» Given task
Output the part of the PySpark fuzzy-matching text below verbatim, starting at "Filters fuzzy matching" and ending at "summary to CSV.".

» Text
Using bucketing on the first letter of each target word i.e. a, b, c, etc. still no luck (i.e. job runs for hours and doesn't generate any results).
from datetime import datetime
from config import config
from pyspark.sql import SparkSession
import pyspark.sql.functions as F
from pyspark.sql.functions import col
from pyspark.sql import Window
def fuzzy_match(dfs, dfc, path_summary):
"""
Implements the Levenshtein and Soundex algorithms and returns a fuzzy matched DataFrame.
Filters out those where resulting LS distance is less than 15% of SF name length.
"""
# Apply Levenshtein and Soundex functions
dfs = dfs.withColumn("OrganisationNameKeyLen", F.length("OrganisationNameKey"))
df = dfc\
.crossJoin(dfs)\
.withColumn( "LevenshteinDistance", F.levenshtein( F.lower("OrganisationNameKey") , F.lower("CompanyNameKey") ) )\
.withColumn( "HasSameSoundex", F.soundex("OrganisationNameKey") == F.soundex("CompanyNameKey") )\
.where("LevenshteinDistance < OrganisationNameKeyLen * 0.15")\
.orderBy("OrganisationName", "CompanyName")
def fuzzy_match_approve(df, path_fuzzy_match_approved, path_fuzzy_match_rejected, path_summary):
"""
Filters fuzzy matching DataFrame results on approved/rejected based on set of conditions:
- If there is only 1 match against the SF name
- If more than 1 match then take that with LS distance of 1
- If more than 1 match and more multiple LS distances of 1, then take the one where Soundex codes are the same
Writes results and summary to CSV.
"""
def write_with_bucket(df, bucket_col, path):
df.write\
.mode("overwrite")\
.bucketBy(26, bucket_col)\
.option("path", path)\
.option("header", True)\
.saveAsTable("bucket", format="csv")
# Add window function columns:
# OrganisationNameMatchCount: Count AccountID per OrganisationName
# LevenshteinDistance1Count: Count AccountID per OrganisationName where LevenshteinDistance = 1
windowSpec = Window.partitionBy("OrganisationName")
df = df\
.select("AccountID", "OrganisationName", "OrganisationNameKey", "CompanyNumber", "CompanyName", "LevenshteinDistance", "HasSameSoundex")\
.withColumn("OrganisationNameMatchCount", F.count("AccountID").over(windowSpec))\
.withColumn("LevenshteinDistance1Count", F.count(F.when(F.col("LevenshteinDistance")==1, F.col("AccountID"))).over(windowSpec))
# Add bucket key column
df = df.withColumn( "OrganisationNameBucketKey", F.substring( col("OrganisationNameKey"),0,1) )
# Define fuzzy match approved condition
is_approved_1 = ( F.col("OrganisationNameMatchCount") == 1 )
is_approved_2 = ( (F.col("OrganisationNameMatchCount") > 1) & (F.col("LevenshteinDistance1Count") == 1) & (F.col("LevenshteinDistance") == 1) )

» Source data
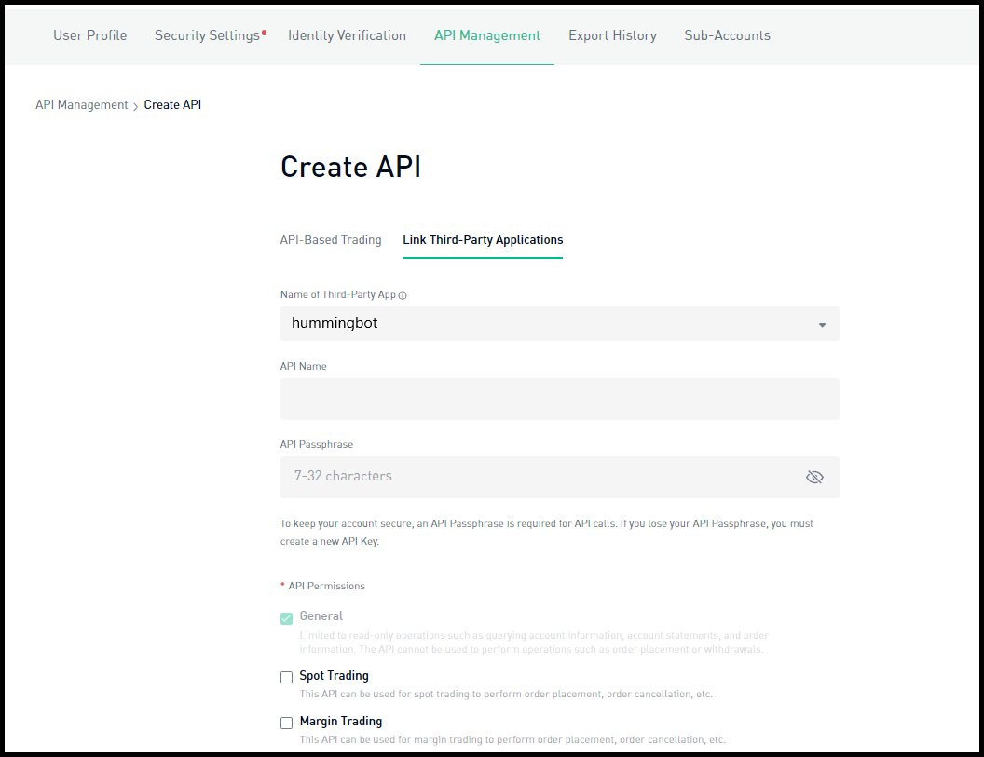This screenshot has width=984, height=757.
Task: Click the info icon beside Name of Third-Party App
Action: click(x=403, y=295)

» Problem solution
Filters fuzzy matching DataFrame results on approved/rejected based on set of conditions:
- If there is only 1 match against the SF name
- If more than 1 match then take that with LS distance of 1
- If more than 1 match and more multiple LS distances of 1, then take the one where Soundex codes are the same
Writes results and summary to CSV.